Flexibility is defined as “the ability of a muscle or muscle groups to lengthen passively through a range of motion”. Mobility is the “ability of a joint to move actively through a range of motion”.
Stability can be defined as "the ability to maintain and/or control joint movement and position. Stability is achieved by the coordinated actions of the surrounding tissues and neuromuscular system." (1)
Comparing Available Loading Options: Sandbag Squat vs Barbell Squat
Squatting with a sandbag presents at least thirteen different loading options and some options are unique because of the 8 handles (4 sets) that are available. All thirteen of these loading options are explored in our Sandbag Training Manual PDF and we will review two of them here.
The most compelling point to bring attention to is that moving the sandbag onto your body to perform the squat with any of these loading options will be done by moving the sandbag from the ground onto your body and securing it.
Loading from the ground requires more mobility, flexibility and stability than loading the barbell on to your body from a squat rack to perform a barbell squat. The loading method that is available to you for the barbell squat is not a negative aspect – it’s simply a feature or necessity of this exercise.
Using with the Front Rack Squat as an example, a benefit using a sandbag is that you will need to Clean the sandbag into the front rack position in order to perform the Front Rack Squat. The Clean will require the execution of the hip hinge to move the sandbag into the rack position. For a complete discussion of the Hinge and the Squat, please refer to our Sandbag training manual and our video training library.
Generally, the barbell front rack squat is performed by taking the barbell out of the squat rack. The introduction of the clean to the sandbag front rack squat incorporates the hip hinge which increases the overall requirements for mobility flexibility and stability. There is an increase in overall muscle recruitment in the sandbag front due to the incorporation of the clean for the glutes, hamstrings and core.
The front rack squat aside, each of the loading patterns available for the squat will require different amounts of mobility, flexibility and stability due to the sandbag’s location on your body. The availability of these options will highlight a number of other benefits on an a position-by-position basis.
Let’s take the example of the Bear Hug Squat with a special note that this loading position is not available for the barbell squat.
The loading position for the Bear Hug Squat requires that bottom position of your squat be low enough so that your arms wrap around the middle of sandbag so that you can pull it into your torso. Moving into this position may increase the demands for flexibility and stability relative to your barbell squat as you might not normally squat this low.

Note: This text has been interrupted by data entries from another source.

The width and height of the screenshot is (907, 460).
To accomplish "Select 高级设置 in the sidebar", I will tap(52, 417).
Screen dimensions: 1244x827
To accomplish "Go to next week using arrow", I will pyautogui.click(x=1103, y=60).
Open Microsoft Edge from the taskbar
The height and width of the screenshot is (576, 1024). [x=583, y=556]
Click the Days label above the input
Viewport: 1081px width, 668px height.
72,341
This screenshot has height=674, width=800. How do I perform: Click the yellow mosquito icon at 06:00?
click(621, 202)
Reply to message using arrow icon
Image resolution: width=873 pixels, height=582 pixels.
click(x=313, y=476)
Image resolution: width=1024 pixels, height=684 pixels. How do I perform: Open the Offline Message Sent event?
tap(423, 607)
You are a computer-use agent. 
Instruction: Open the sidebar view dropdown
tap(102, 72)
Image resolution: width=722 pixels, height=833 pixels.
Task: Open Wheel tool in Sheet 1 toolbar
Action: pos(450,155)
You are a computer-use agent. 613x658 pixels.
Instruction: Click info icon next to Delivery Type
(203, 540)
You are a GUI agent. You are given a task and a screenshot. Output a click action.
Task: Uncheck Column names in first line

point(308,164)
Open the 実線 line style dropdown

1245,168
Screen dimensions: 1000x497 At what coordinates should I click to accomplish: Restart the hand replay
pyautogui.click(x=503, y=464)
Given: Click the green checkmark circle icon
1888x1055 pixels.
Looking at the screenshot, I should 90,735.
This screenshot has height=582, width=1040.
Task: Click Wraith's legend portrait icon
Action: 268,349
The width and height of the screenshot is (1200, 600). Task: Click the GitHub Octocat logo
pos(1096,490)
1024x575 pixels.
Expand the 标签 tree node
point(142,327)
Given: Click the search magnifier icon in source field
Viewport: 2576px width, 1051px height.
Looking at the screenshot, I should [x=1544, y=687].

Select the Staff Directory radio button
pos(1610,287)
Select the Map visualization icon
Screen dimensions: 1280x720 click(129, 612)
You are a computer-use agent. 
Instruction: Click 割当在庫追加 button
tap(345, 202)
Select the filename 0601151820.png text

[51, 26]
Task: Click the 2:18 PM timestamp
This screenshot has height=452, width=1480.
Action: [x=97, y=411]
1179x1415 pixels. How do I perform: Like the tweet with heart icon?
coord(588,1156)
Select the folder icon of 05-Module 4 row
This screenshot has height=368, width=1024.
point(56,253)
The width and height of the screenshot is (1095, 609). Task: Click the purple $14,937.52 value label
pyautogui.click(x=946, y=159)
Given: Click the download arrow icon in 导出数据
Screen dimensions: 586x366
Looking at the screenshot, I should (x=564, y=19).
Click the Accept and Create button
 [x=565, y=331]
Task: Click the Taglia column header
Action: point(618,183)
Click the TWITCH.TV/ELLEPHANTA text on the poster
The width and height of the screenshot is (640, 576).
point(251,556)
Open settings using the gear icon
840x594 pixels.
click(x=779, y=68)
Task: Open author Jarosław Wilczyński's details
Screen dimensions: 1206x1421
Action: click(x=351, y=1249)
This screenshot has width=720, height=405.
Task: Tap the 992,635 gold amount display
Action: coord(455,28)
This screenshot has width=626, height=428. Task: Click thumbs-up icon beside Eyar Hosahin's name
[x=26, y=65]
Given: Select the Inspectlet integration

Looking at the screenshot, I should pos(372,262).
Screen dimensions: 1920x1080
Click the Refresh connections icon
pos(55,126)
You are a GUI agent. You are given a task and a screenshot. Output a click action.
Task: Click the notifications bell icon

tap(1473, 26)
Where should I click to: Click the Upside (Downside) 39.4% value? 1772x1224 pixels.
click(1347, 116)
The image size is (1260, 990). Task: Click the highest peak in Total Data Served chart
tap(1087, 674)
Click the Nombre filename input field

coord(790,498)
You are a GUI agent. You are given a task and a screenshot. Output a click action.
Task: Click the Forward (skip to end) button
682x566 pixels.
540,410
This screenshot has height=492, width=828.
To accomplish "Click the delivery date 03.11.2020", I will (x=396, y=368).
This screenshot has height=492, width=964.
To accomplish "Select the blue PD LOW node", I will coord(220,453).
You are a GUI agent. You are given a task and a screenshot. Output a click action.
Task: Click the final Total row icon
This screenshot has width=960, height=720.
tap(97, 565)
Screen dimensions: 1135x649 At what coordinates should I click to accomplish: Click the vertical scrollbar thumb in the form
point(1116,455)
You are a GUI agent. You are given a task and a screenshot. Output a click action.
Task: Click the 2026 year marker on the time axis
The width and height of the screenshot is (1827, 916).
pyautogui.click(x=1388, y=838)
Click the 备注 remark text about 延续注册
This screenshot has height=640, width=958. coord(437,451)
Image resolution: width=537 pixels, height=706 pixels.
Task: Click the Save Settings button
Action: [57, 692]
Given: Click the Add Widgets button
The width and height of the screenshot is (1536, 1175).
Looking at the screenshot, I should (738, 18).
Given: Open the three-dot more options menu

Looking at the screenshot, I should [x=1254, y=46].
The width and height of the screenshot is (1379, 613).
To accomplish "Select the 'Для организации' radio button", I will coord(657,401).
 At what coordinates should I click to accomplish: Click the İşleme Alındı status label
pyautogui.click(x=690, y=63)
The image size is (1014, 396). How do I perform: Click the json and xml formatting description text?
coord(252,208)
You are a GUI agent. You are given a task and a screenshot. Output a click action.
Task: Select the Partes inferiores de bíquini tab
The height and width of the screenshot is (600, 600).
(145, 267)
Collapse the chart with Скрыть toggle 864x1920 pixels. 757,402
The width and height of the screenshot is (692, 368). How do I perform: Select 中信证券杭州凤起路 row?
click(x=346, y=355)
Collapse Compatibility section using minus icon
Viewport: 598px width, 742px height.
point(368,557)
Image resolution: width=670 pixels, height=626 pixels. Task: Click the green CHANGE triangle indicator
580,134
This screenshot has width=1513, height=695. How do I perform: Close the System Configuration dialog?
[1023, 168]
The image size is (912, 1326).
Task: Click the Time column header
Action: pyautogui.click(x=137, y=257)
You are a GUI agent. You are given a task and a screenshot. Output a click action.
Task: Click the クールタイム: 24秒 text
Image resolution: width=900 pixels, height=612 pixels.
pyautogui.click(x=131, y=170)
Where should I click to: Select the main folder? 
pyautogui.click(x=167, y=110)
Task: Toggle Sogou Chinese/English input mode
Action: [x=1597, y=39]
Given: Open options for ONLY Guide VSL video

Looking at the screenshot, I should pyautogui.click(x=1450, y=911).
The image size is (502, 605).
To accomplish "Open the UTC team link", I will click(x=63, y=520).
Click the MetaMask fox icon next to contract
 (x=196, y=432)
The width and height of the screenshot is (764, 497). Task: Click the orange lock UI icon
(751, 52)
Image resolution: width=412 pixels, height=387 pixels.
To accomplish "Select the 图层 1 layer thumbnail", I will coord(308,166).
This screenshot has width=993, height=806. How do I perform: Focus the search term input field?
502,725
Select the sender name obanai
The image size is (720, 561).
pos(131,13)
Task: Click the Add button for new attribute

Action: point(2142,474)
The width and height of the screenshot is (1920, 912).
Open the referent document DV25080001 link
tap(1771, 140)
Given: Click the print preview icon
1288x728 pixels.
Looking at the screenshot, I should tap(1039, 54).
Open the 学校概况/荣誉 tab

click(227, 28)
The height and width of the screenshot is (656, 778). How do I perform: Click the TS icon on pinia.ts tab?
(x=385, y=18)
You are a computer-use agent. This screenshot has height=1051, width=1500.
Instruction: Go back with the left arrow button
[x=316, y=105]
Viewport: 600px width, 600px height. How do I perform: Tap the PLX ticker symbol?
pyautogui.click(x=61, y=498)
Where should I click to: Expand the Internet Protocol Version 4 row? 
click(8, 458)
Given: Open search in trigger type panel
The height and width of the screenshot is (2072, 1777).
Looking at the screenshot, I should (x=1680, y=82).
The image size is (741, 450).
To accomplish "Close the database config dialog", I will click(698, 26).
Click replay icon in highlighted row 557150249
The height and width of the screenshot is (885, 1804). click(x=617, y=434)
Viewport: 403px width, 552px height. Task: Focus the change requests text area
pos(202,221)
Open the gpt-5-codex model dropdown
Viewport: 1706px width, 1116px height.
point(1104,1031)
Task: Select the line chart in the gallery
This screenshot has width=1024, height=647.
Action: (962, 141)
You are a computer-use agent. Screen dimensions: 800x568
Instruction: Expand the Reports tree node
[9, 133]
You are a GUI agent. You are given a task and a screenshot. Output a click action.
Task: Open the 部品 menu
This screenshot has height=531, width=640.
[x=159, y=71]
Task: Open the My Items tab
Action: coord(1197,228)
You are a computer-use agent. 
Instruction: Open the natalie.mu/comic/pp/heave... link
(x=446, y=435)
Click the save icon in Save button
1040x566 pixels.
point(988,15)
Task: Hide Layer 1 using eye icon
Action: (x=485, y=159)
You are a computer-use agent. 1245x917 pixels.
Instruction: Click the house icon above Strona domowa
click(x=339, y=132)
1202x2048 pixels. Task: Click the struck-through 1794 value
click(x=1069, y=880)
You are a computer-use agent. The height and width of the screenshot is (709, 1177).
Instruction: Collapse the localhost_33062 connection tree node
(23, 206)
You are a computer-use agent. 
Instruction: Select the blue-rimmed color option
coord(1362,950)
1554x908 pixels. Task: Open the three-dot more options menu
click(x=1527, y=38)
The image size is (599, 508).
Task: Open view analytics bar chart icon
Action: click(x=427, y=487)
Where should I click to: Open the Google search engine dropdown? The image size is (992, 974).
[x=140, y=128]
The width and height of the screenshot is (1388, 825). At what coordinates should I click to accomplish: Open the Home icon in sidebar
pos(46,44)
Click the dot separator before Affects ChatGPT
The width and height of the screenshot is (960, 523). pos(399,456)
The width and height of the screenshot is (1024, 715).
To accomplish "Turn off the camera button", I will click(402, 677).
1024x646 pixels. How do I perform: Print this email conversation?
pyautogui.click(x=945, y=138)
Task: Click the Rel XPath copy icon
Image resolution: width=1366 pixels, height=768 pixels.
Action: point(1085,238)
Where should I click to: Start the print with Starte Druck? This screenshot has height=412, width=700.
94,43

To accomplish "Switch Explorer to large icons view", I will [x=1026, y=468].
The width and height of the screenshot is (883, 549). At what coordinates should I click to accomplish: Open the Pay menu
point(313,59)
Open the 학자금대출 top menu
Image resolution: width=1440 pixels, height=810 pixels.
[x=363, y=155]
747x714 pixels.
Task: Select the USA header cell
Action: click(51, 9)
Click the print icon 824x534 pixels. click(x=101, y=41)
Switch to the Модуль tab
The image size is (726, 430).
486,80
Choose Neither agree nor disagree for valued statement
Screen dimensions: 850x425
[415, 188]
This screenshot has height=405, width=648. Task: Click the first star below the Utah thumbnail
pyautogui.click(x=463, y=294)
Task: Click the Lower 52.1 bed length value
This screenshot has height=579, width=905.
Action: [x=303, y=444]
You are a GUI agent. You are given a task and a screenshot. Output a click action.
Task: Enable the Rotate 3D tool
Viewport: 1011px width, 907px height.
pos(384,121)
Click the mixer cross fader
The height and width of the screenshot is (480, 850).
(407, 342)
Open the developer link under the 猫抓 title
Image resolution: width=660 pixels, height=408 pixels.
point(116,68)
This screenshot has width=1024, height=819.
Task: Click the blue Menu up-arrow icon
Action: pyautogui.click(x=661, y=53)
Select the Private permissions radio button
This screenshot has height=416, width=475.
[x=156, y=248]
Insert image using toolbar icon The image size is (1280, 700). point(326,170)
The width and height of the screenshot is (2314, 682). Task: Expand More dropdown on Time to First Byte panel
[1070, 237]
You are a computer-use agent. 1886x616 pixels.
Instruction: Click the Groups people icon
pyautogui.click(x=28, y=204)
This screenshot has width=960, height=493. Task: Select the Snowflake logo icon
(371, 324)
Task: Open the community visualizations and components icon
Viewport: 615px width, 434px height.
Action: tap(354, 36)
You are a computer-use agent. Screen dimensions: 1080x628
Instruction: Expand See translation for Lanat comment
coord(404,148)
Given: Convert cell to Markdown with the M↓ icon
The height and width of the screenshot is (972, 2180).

Further still, securing weight load in this manner and moving it may present you with a new training stimulus as well.
Similarly, moving safely from the bottom of this squat to standing will increase the demands for mobility and stability as your hip and knees joints might not normally move through those ranges of motion with an external load.
The Bear Hug Squat can also increase the overall demand of your squat because the sandbag needs to have its position secured against your torso while maintaining a neutral spine. Constant tension needs to be applied to prevent the sandbag from slipping during the exercise. Your chest, arms and shoulders are working to secure the sandbag while your spinal erectors are working to keep your torso upright.
Another benefit of introducing the sandbag into the squat is that you have the opportunity to asymmetrically load your squat by having the weight secured on one side of your body only. In addition to this, you also have the option to choose from multiple handles to secure the sandbag in that loading position and each has its own benefit.
Similar to the Bear Hug Squat, the starting position for this exercise (regardless of handle choice) will be at the bottom of low and stable squat position.
Each handle will allow the sandbag’s weight to be distributed differently and each variation will require different amounts shoulder, core, and wrist stability and in addition to upper body strength.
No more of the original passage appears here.